Voilà pourquoi la méditation doit s’intégrer à la vie quotidienne et pourquoi c’est dans la vie de tous les jours que nous verrons ses fruits. Les temps de retraite ou de participation à un groupe hebdomadaire nous y aident ; mais c’est dans le champ de la vie et du travail quotidiens, des relations et des réactions que la réalité de l’union se laisse voir. Comment peut-on aimer le Dieu qu’on ne voit pas si l’on n’aime pas la personne que l’on voit ? Ou, pour le dire autrement, en arrivant à s’unir à ceux que l’on voit, on réalise l’union avec Dieu.
La dernière sculpture montre le méditant en train de partager les dons de la contemplation avec les autres. C’est une compréhension essentiellement – mais non exclusivement – chrétienne du sens et de la nature de tout le cheminement. C’est le critère de la sainteté authentique. Pour le bouddhiste, ce partage décrirait l’idéal du bodhisattva et, pour le chrétien contemporain, il montre aussi la relation entre contemplation et évangélisation.
Le livre est fermé, à proximité, et la femme regarde autour d’elle, motivée et concernée. Mais elle est toujours centrée et pas distraite dans son activité. Marie et Marthe ont fusionné. L’idéal du partage des fruits de la contemplation est inscrit dans la vision chrétienne. Contemplare et contemplata aliis tradere, disait-on autrefois
: contempler et transmettre à autrui les fruits de la contemplation. Oui, la contemplation est une fin en soi, le but
de la vie. Mais la fin est sans fin ; ainsi y at-il toujours plus de détachement auquel s’abandonner de façon créative, toujours plus à partager avec les autres dans ce qui constitue notre chemin personnel.

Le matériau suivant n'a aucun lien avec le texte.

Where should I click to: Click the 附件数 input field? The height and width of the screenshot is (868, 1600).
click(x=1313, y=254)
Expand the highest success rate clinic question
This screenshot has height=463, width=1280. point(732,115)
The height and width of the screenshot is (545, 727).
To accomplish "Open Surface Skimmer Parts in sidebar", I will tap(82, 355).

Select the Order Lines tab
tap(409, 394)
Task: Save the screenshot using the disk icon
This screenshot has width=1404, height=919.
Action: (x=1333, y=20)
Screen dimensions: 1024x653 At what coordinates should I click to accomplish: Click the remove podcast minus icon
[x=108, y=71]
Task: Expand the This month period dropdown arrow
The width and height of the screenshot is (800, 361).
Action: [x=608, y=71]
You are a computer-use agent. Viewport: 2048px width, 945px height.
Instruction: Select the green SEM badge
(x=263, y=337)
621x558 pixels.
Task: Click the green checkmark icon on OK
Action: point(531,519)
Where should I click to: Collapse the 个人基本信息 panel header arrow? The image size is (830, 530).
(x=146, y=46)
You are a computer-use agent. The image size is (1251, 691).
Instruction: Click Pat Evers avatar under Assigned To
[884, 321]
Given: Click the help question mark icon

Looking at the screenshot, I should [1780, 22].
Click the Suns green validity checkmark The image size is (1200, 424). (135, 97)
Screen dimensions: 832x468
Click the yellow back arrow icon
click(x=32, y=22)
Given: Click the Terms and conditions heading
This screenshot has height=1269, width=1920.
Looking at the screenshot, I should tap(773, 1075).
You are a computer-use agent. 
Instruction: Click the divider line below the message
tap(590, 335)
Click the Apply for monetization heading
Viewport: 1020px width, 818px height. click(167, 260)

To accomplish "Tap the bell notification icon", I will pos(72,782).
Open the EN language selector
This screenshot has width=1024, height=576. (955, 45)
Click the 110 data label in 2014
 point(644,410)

Plus que tout autre maître, Jésus a donné à ses disciples, par le don de son propre Esprit, les moyens de poursuivre
sa mission dans le monde. C’est une idée si écrasante que nous avons besoin de la dimension de la contemplation pour seulement commencer à l’appréhender. Autrement nous la réduirons à une simple dimension activiste, au souci premier d’accroître le nombre des fidèles. Il s’agit de plus que cela parce que Jésus est plus que le fondateur d’une religion supplémentaire. Le mystère du christianisme, et le paradoxe de Jésus lui-même, ne s’ouvrent pleinement à nous qu’à travers cette dimension.
Pourquoi, au demeurant, avons-nous besoin de réfléchir aux étapes du cheminement ? Non pas pour évaluer notre
progression comme si nous étions uniquement préoccupés de nous-mêmes, mais plutôt pour parvenir à une clarté et un sens de l’ordre plus altruistes dans ce que nous faisons. Le cheminement est spirituel, et donc ni mesurable ni prévisible. Mais c’est un processus spirituel humain, et ce qui nous est bénéfique, c’est le sens de la logique interne et de l’objectif de ce que nous sommes amenés à traverser. La vraie raison pour comprendre ce cheminement n’est pas de le contrôler mais de pouvoir mieux le communiquer et le partager.
Notre culture, nos institutions, glissent dans un désordre toujours plus grand. La culture de nos institutions
financières semble gravement corrompue. Même les Églises semblent incapables de faire la différence entre les choses temporelles et les choses spirituelles. L’éducation, la médecine, le gouvernement, le droit et la science montrent également les mêmes symptômes de la perte de la dimension spirituelle de la réalité – et même d’une
perte de la mémoire de ce qui a été perdu. Aujourd’hui, enseigner la méditation comme une pratique spirituelle
signifie être conscient de ses bienfaits physiques et psychologiques et, encore plus, de ses fruits spirituels. Voilà peut-être une contribution que chaque méditant peut apporter, à sa façon, pour faire que la crise qui déferle sur nous devienne une percée pour toute l’humanité.